L’idée d’un revenu minimal universel n’est pas nouvelle. Un enquête sociale européenne de 2016 montre un soutien globalement élevé des citoyens au revenu de base. L’idée rassemble une bonne majorité dans la plupart des pays de l’UE. Les exceptions étaient à ce moment-là en France, en Estonie, en Autriche, en Allemagne et en Suède, où la suggestion rencontrait cependant l’approbation de 40 à 50 % de la population.
Un effet étonnant de la pandémie est la façon dont elle change déjà la façon dont la société perçoit les prestations de l’État. Dans de nombreux pays, des mesures ont été prises, ou renforcées si elles existaient déjà, pour prendre en charge les personnes privées d’emplois, même de manière temporaire, du fait de la crise sanitaire. Actuellement, la pandémie oblige pour la première fois de vastes pans de la population active à dépendre du soutien au revenu de l’État. Ceci rend actuellement d’autant plus acceptable pour les citoyens la mise en place d’un revenu minimum.

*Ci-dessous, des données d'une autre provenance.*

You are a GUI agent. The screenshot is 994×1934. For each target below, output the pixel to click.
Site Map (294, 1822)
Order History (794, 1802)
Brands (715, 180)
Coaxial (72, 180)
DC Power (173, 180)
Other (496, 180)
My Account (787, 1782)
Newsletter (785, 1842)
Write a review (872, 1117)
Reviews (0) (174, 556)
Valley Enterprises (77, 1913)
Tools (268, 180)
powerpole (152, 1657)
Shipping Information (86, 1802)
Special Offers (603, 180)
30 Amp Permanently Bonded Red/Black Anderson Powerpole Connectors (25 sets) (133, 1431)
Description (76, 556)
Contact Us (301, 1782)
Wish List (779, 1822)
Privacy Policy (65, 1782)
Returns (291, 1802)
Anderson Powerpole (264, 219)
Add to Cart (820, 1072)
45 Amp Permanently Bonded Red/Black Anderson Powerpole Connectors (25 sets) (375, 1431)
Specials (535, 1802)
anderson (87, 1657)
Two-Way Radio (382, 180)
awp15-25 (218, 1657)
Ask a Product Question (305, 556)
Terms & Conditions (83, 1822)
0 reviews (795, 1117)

Une garantie prévue dans le Socle européen des droits sociaux
Mais les responsables politiques des trois pays européens particulièrement fragiles ayant signé l’appel à un revenu minimum, publié dans le journal Público, demandent à ce que cette mesure dépasse l’échelle des pays. Ils en appellent à une décision prise au moins à l’échelle européenne, voire même mondiale.
Ils rappellent que le Socle européen des droits sociaux (2017) garantit un revenu minimum : « Des prestations de revenu minimum adéquat doivent être garanties à ceux qui ne disposent pas de ressources suffisantes pour vivre dans la dignité à tous les stades de la vie ; un accès effectif aux biens et aux services doit leur être garanti. Pour ceux qui peuvent travailler, les prestations de revenu minimum devraient être combinées à des incitations à (ré) intégrer le marché du travail » (article 14 du Socle européen des droits sociaux).
Ces droits sont constitutifs du droit européen. Et ce revenu minimum doit non seulement garantir la survie des citoyens mais aussi assurer leur dignité humaine et des conditions de vies décentes selon les niveaux de vie de chaque pays. La crise totalement inédite que nous vivons amène une nouvelle donne, où l’économique et le social sont intimement liés, où les questions de vie et de mort des individus côtoient celles de certaines professions du bien-être social. C’est peut-être le moment, comme en appellent de nombreuses personnalités, à repenser le monde d’après, et à y intégrer une dimension plus importante de lutte contre la pauvreté et l’exclusion.